Sometimes. The clearest free checks are to view the source of a page that has a comment form and look for asset paths containing /wp-content/plugins/akismet/, a script such as akismet-frontend.js, or Akismet-related hidden fields (names like ak_js). A quick curl -s URL/post/ | grep akismet reveals these on a comment-enabled page. Because Akismet works largely through a server-to-server API and only marks comment or form pages, the absence of these signals does not prove it is inactive.

Does Akismet protect against hacking?

No. Akismet is specifically a content-spam filter for comments and supported form submissions. It does not function as a firewall, malware scanner, or login-protection tool, and it does not block malicious traffic at the network level. Sites needing protection against hacking attempts, brute-force logins, or vulnerabilities use dedicated security plugins for those purposes. Akismet's scope is deliberately narrow: keeping user-generated content free of spam.

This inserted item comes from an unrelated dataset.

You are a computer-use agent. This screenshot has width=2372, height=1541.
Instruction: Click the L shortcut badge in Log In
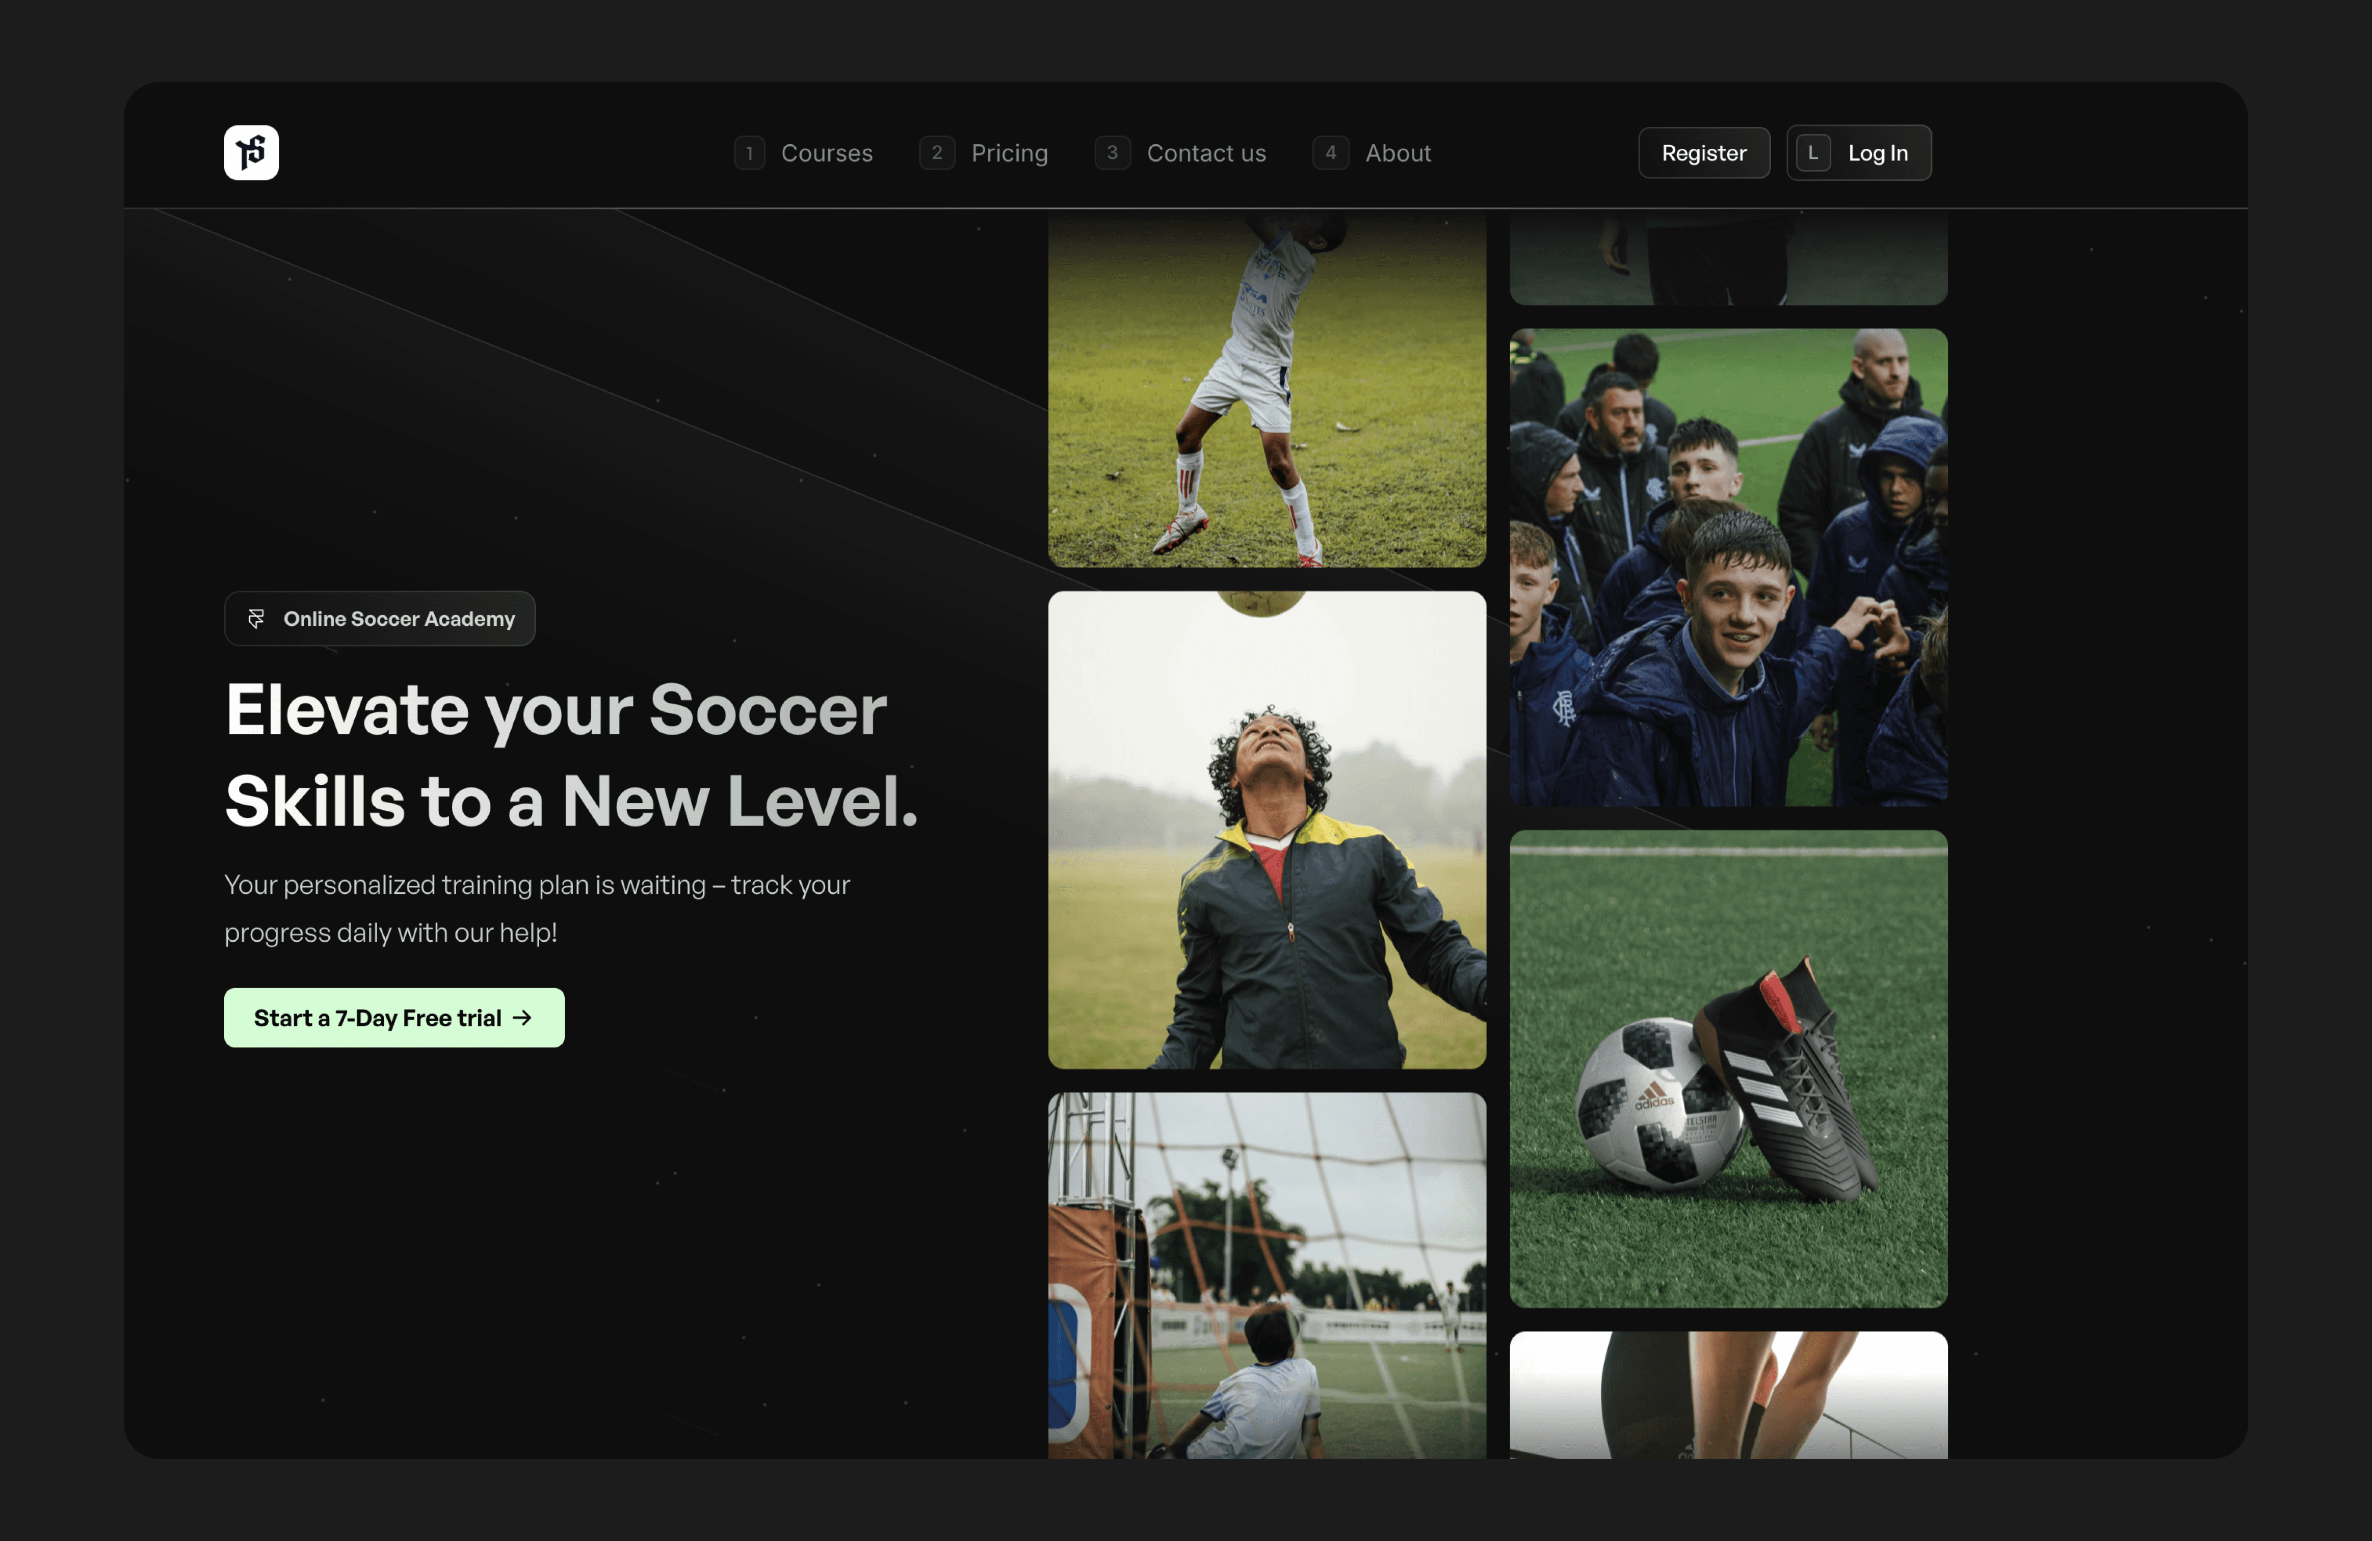(1813, 153)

Is Akismet a privacy concern under GDPR?

It can be, because Akismet sends commenter data, including IP address, email, name, and the comment content, to Automattic's cloud service for analysis. Under regulations like GDPR, this constitutes sharing personal data with a third-party processor, so sites are generally expected to disclose Akismet's use in their privacy policy and, where appropriate, obtain consent. Privacy-focused site owners sometimes choose local-only anti-spam plugins specifically to avoid sending data off-site.

Why does Akismet only show signals on some pages?

Akismet's front-end footprint appears on pages that render a comment form or a supported submission form, because that is where it injects its protective fields and scripts. A homepage or a page with comments disabled may show no Akismet markers at all, even though the plugin is active and protecting the comment-enabled posts elsewhere on the site. This is why detection is most reliable when you inspect a blog post with comments open or a page containing a supported form.